The part of Pablo Neruda is sung by LA Opera General Director Placido Domingo who is still in great voice and has no problem playing a 50 year old reasonably active poet. He's marvelous. Mario the Postman is played by Charles Castronovo, who's popular in Los Angeles: he started in the LA company and learned the craft in minor parts here before breaking out to be one of the leading lyric tenors of modern times. He demonstrated why he is in demand as a lyric tenor; he also did a great job of playing a country bumpkin who has never left his tiny island. Amanda Squitieri is in great voice and was utterly believable as a small town Catholic girl of 1948 just coming of age, and indeed all of the cast were believable. It's a great story, and well worth seeing.
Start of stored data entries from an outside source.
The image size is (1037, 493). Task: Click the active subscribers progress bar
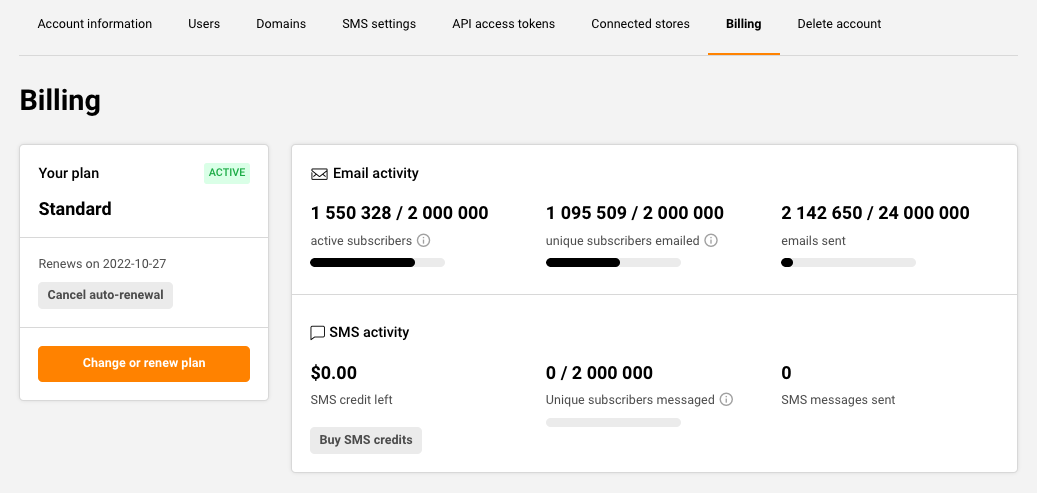click(x=377, y=263)
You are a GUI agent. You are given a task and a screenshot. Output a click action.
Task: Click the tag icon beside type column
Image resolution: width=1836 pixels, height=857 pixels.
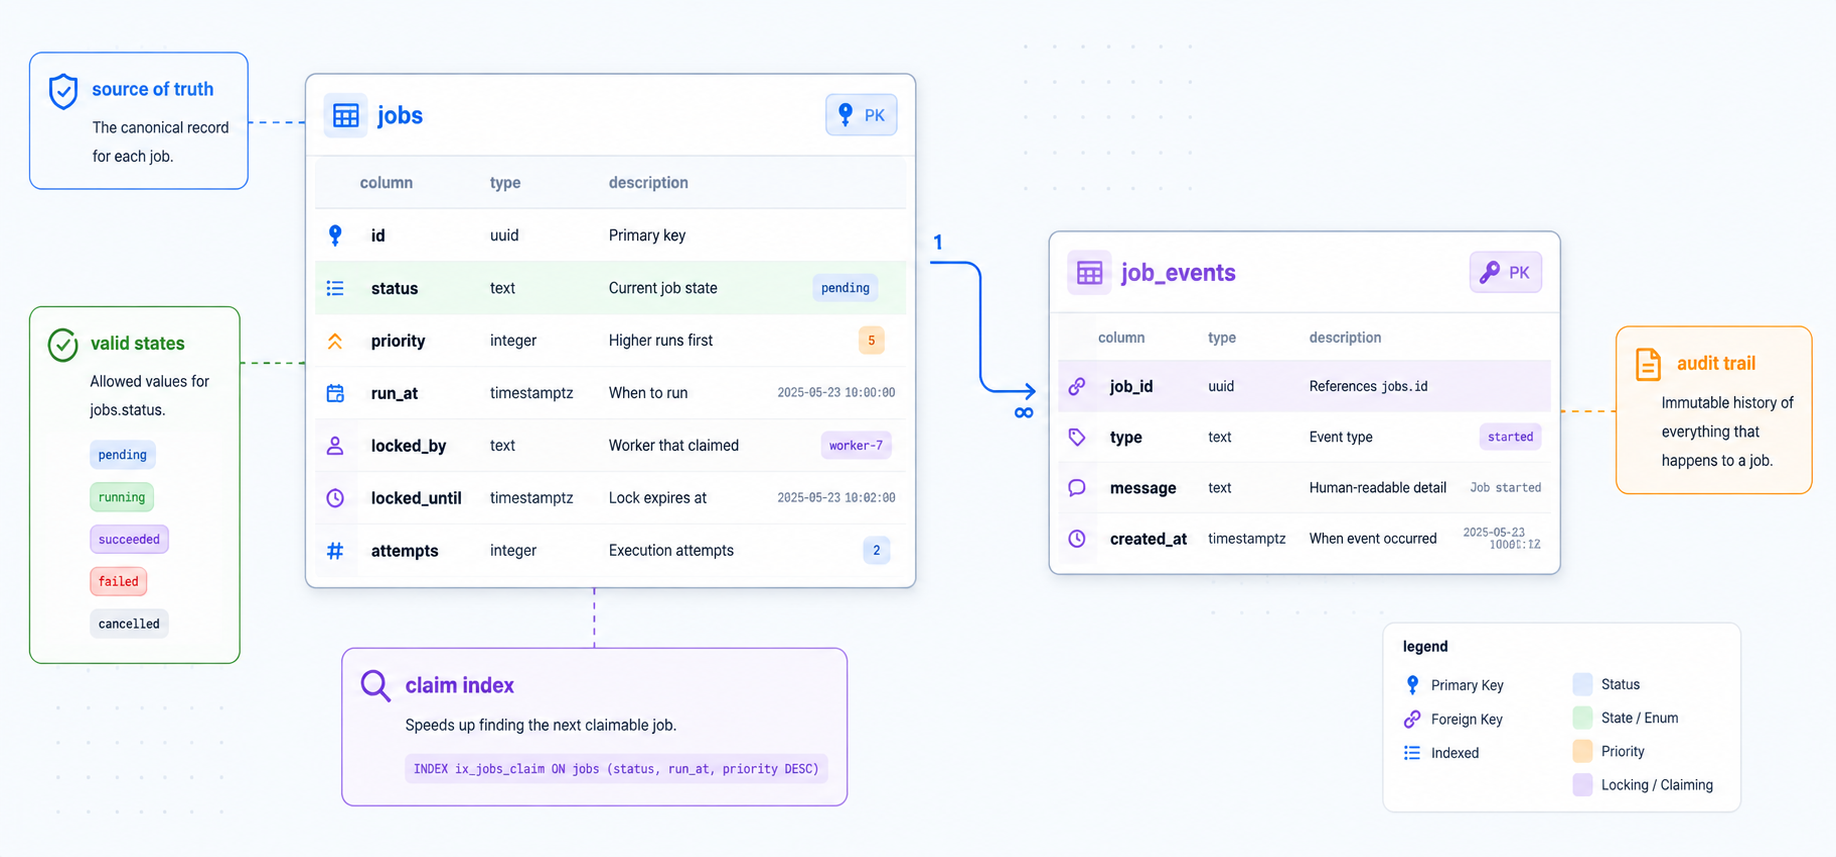click(1077, 437)
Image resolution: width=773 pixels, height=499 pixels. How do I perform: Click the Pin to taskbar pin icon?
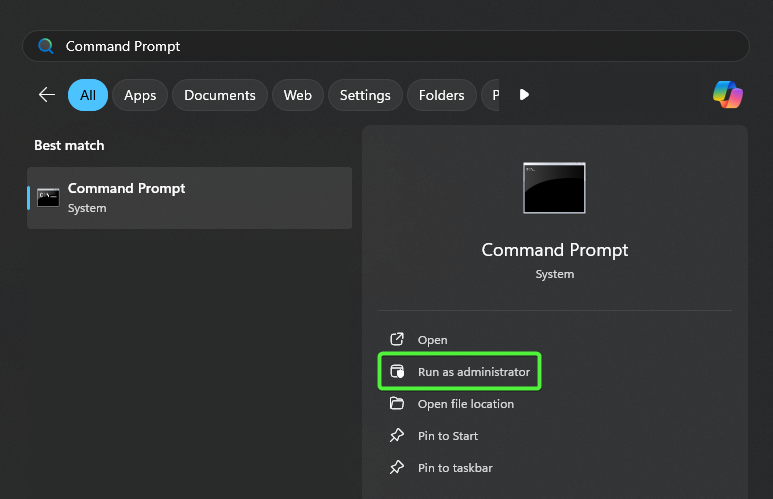[397, 468]
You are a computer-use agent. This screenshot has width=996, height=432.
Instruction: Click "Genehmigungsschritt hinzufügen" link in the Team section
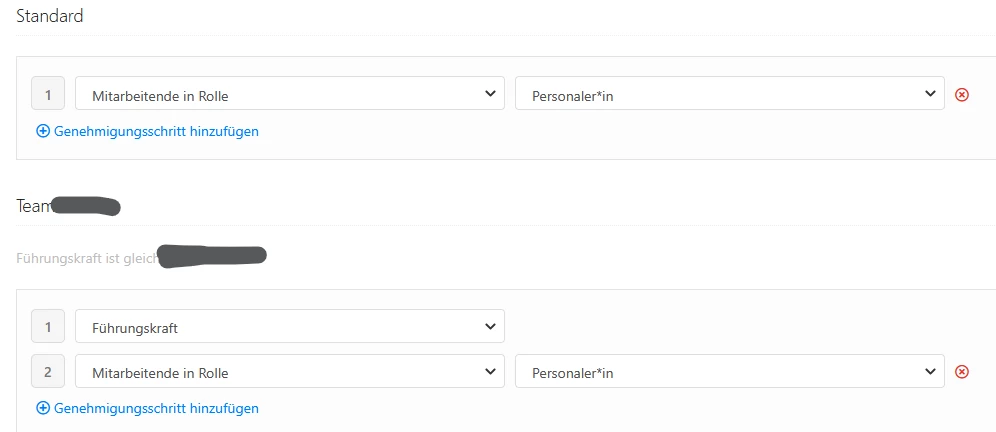pos(156,408)
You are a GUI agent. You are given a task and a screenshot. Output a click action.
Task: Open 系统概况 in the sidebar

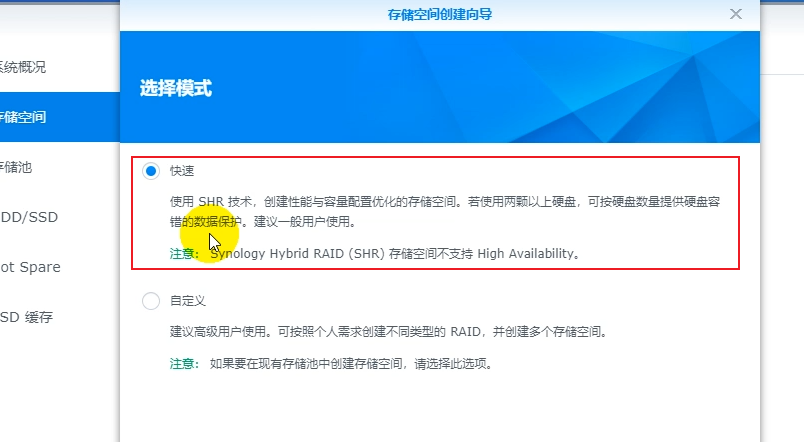click(23, 67)
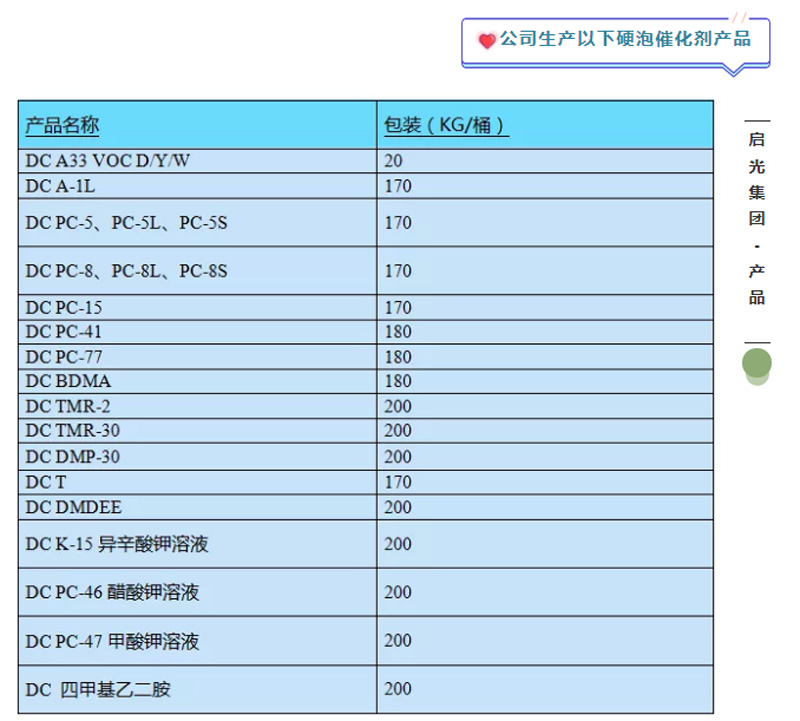Click the DC A-1L product cell
800x721 pixels.
(x=61, y=186)
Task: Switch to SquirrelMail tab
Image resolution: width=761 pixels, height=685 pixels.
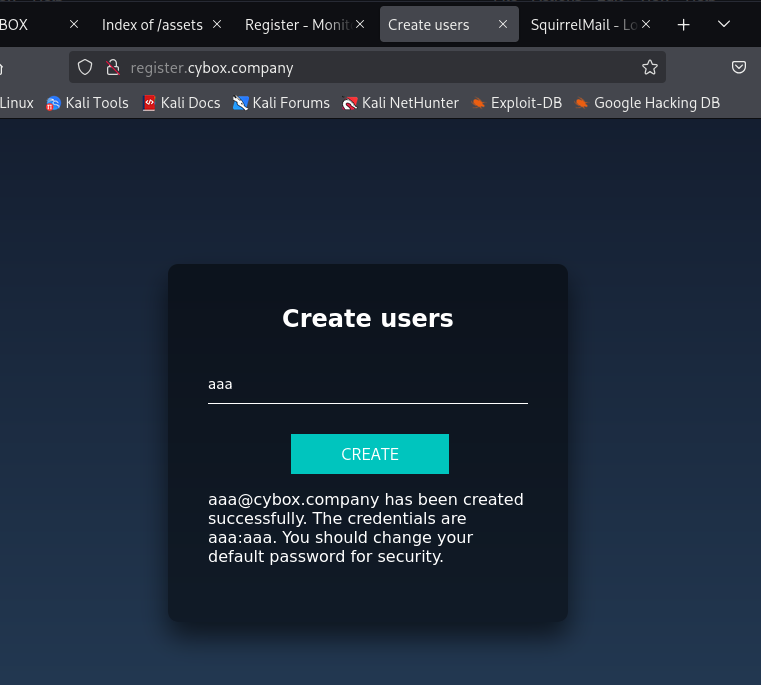Action: pyautogui.click(x=583, y=25)
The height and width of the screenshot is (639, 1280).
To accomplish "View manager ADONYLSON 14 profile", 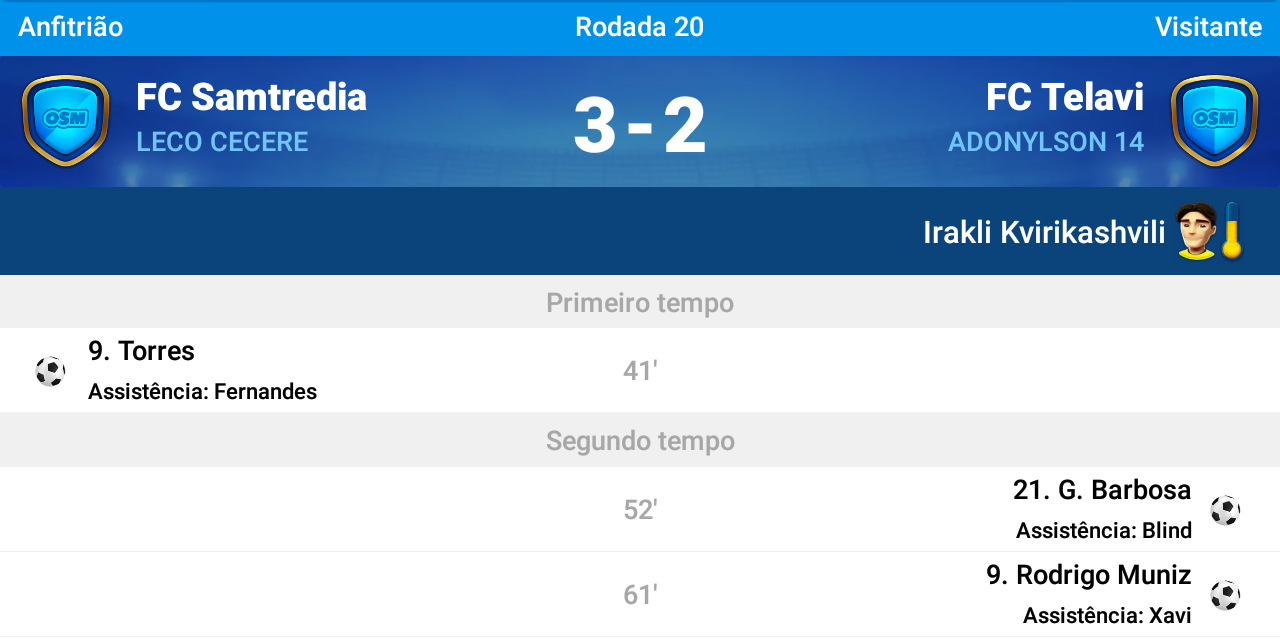I will coord(1046,142).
The opera is worth mentioning in a computer column because there was a great use of high tech in the production. Back in the Dark Ages when I was Managing Director of the Seattle Civic Playhouse, the lighting control board had enormus high-resistor dimmers and a myriad of switches, and all the lighting moves had to be done by hand from a very precise lighting script. An opera in a foreign language — as for Americans most are — couldn't really be presented with simultaneous translations without distracting everyone watching. Set changes were done mostly by grips under the watchful eye of a stage manager. There certainly were no back screen projections on scrims, and there were no movie screens simulating the TV in a bar or showing back story details. All this and more was a routine part of Il Postino, and it was all done smoothly with a minimum of distraction. One problem with proscenium theater is keeping up the illusion of reality, and whether or not this is desirable; Thornton Wilder wrote extensively about this, and how he didn't believe for a moment when watching most plays. Bertolt Brecht deliberately put stage hands and spotlight operators on stage in full view of the audience to make sure there was no possible illusion of reality. Movies don't have this problem: they can be real, or they can deliberately expose the machinery behind the works, and the director gets to choose which approach to take. Opera and stage play directors often don't have the choice — but as our computer technology gets better, and more importantly cheaper, live theater including opera is more and more getting that choice.
A couple of years ago I wrote that we were rapidly approaching a time of computing plenty, when everyone would have on his desk more computing power than could be used. That time is coming on fast. It won't be long before we have 64 processors on a single chip.